Maradona é levado da breca. A imprevisibilidade é uma constante, razão pela qual anda sempre de mãos dadas com a polémica. E é neste pé que estamos. Ou
melhor, na mão. A esquerda. Desengana-se quem pensa que estamos a falar do histórico golo no Argentina-Inglaterra do Mundial-86, no México.

1. Cebollitas

Em discurso directo, é sempre melhor. ‘Lembro-me do meu primeiro golo com a mão, ainda jovem, pelos Cebollitas, no Parque Saavedra. Os jogadores adversários viram e saltaram para cima do árbitro. E nada, o árbitro validou o golo. Montou-se uma confusão bárbara. É o que te digo, um golo com a mão é irregular e não está bem, mas a mão salta-nos como se não fizéssemos por isso. É o instinto, sabes? Quando entro na árbitro, penso no golo em primeiro lugar, no golo em segundo lugar e no golo em terceiro lugar.’

2. Racing vs Argentinos Juniors

É o primeiro lance irregular, a primeira mão. Que não ainda a de Deus. Acaba 2:2 para o campeonato argentino 1980. Uns dias depois, Maradona dá uma entrevista à revista ‘El Gráfico’ e esclarece a situação. ‘Já sei que não está bem fazer um golo assim, mas uma coisa é dizer aqui a frio, a beber um café, e outra, muy distinta, é dentro de campo. Não posso assegurar que não voltarei a fazer, porque nunca se sabe no calor do momento. No afã de marcar golo, a mão está solta e tudo pode acontecer. Não está bem, eu sei, mas também não está bem quando me tocam no pé de apoio e o árbitro nada assinala.’

3. Ascoli vs Nápoles

O segundo golo com a mão acontece a 13 Maio 1985, num Udinese-Nápoles (2:2), para a 29.ª e penúltima jornada da liga italiana. Maradona salta e toca a bola com a mão para a baliza. É golo do Nápoles? Sim, o 2:2 aos 88 minutos, porque o árbitro (Giancarlo Pirandola) nada assinalou, o que motiva a ira de Zico, capitão da Udinese, e a fazer o último jogo em Udine antes de embarcar novamente para o Rio de Janeiro, rumo ao Flamengo.

INSTRUÇÕES E REQUISITOS — Retome o texto acima sobre os golos marcados com a mão por Maradona e continue-o a partir da última frase.

ENTRADAS EXTRAÍDAS —
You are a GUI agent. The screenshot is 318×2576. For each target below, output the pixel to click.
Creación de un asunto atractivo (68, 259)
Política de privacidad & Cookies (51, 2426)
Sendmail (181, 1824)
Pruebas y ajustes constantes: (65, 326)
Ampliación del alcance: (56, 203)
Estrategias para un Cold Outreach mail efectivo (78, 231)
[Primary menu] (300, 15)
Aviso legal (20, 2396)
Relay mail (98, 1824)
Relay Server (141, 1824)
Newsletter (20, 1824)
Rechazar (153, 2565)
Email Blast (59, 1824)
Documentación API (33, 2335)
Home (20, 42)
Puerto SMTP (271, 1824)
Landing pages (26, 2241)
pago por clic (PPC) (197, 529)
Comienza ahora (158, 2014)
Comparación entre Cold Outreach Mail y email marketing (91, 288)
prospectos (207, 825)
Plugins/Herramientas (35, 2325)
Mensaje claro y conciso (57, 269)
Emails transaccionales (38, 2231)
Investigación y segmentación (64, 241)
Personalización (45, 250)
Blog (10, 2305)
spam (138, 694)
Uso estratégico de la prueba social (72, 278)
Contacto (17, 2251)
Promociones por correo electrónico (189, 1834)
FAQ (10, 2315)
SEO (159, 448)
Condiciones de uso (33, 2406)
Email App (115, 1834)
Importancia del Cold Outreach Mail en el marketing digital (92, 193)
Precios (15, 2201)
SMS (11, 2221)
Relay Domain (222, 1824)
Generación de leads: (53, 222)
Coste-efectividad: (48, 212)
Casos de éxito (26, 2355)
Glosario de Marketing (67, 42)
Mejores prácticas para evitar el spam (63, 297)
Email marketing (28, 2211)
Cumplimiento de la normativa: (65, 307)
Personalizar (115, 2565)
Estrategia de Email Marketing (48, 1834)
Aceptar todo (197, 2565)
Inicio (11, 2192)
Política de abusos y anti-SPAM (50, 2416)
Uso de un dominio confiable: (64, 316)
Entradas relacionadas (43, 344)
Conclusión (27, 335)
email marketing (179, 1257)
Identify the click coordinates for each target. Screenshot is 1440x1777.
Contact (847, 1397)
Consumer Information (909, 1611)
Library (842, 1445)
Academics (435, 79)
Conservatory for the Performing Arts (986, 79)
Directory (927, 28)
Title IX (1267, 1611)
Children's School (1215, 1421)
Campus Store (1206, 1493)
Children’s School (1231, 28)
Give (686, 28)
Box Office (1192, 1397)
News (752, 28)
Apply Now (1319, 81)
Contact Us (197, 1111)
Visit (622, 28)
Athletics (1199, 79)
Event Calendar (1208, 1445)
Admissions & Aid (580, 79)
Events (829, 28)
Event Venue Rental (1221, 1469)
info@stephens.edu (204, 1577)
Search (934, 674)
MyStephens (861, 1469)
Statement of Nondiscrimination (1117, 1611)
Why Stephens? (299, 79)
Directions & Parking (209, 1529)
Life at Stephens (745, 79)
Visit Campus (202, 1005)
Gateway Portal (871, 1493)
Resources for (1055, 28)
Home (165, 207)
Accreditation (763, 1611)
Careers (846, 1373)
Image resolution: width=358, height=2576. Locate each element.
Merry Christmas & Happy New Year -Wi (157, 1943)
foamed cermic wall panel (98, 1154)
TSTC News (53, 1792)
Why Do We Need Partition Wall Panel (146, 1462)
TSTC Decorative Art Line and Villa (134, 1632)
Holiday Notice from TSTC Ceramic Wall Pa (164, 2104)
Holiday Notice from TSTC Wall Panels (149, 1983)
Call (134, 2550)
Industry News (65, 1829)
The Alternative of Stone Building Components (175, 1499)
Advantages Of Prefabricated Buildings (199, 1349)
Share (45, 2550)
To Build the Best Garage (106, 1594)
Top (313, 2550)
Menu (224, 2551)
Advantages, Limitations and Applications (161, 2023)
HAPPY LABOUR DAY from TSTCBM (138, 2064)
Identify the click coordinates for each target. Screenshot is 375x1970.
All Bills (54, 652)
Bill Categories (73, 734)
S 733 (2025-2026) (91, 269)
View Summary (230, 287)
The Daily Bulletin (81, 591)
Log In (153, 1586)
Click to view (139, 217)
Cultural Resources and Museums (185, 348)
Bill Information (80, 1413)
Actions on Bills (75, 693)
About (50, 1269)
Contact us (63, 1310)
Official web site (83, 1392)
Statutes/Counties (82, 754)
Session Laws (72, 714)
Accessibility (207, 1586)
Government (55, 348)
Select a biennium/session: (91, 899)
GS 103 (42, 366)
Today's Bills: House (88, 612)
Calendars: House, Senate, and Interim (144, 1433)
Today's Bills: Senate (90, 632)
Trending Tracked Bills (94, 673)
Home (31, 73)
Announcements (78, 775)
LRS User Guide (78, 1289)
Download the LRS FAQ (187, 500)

RESULTADO DA TAREFA —
Com a bola no meio-campo, à espera do reinício do jogo, Zico confronta Maradona: “Se és um homem honesto, diz ao árbitro que marcaste com a mão.” O
argentino responde com a irreverência de sempre: “Sou Diego Armando Maradona, desonesto de profissão.” O brasileiro ouve e cala, não por muito
tempo.

A caminho do balneário, já consumado o empate a dois golos, Zico barafusta com tudo e todos, incluindo o juiz da partida. “Isto tudo é uma vergonha. Trabalhámos a semana toda para proporcionar uma tarde gloriosa aos nossos
adeptos e depois acontece isto. O árbitro, pura e simplesmente, não viu aquilo que 55 mil pessoas nas bancadas viram: o golo com a mão de Maradona.” Estas
declarações azedas provocam uma reacção da federação italiana de futebol, que
suspende Zico por seis jogos. O número 10 da Udinese – que chegara a Itália na
época anterior (1983/84) e marcara 19 golos – já não actua na última jornada,
em Cremona, e regressa ao Brasil.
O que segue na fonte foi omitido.